Wilborn knows up-to-the-minute data on the multiple flights of the five airlines he services and he delivers the facts in a rapid-fire manner as he separates passengers from their baggage and sends both in the right direction. "I'm an expediter," he said, "and I'm good at it."

The longest lines Wednesday were for the shorter flights on PSA. There, no one asked expressed concern about flying the airline that recently lost a planeload of passengers and crew. The crash was linked to a former employee of the airline who harbored a grudge and was linked to shooting aboard the jet shortly before it crashed. He died with the rest of the plane's occupants.

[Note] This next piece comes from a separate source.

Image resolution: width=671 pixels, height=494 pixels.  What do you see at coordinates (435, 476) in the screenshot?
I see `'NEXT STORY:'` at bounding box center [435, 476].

"It's something that you just don't think about, that a crazy man with a gun might shoot the flight crew," frequent flier H.K. Miller of Sacramento said. "There's more of a chance I'll get run over in traffic between here and the parking lot." Winnie Metzger, just in from Denver, where "the whole place was just one sheet of ice," was awed by the warmer temperatures and bright sunshine that greeted her on her first visit to San Diego. "But the traffic here is just horrible!"

She forgave Lindbergh its manic traffic, however, because "everyone is so nice to me. They nod and smile and wish me a Merry Christmas." The matronly woman might have gotten more than her share of Christmas cheer because she was wearing a red Santa Claus cap that a Denver friend had given her at departure from cold Colorado.

Zoo Arrives

By nightfall, McDonald's "zoo" had arrived and the airport was teeming with people, taxis, autos, buses and late-arriving airplanes.

"We've had a few flare-ups. Some guy objecting to a smoker, stuff like that," McDonald reported late Wednesday, "but nothing bad, nothing we can't handle."

The Wednesday night buildup to the final mad travel rush on Christmas Eve filled close-in parking lots. Delayed flights added to the congestion, stacking up groups of impatient outbound passengers and greeters.

"You know it's going to happen," McDonald said with the wisdom of experience, "but you never know when. This calendar year 400 million people will fly on airlines and 5 million of them will go through here."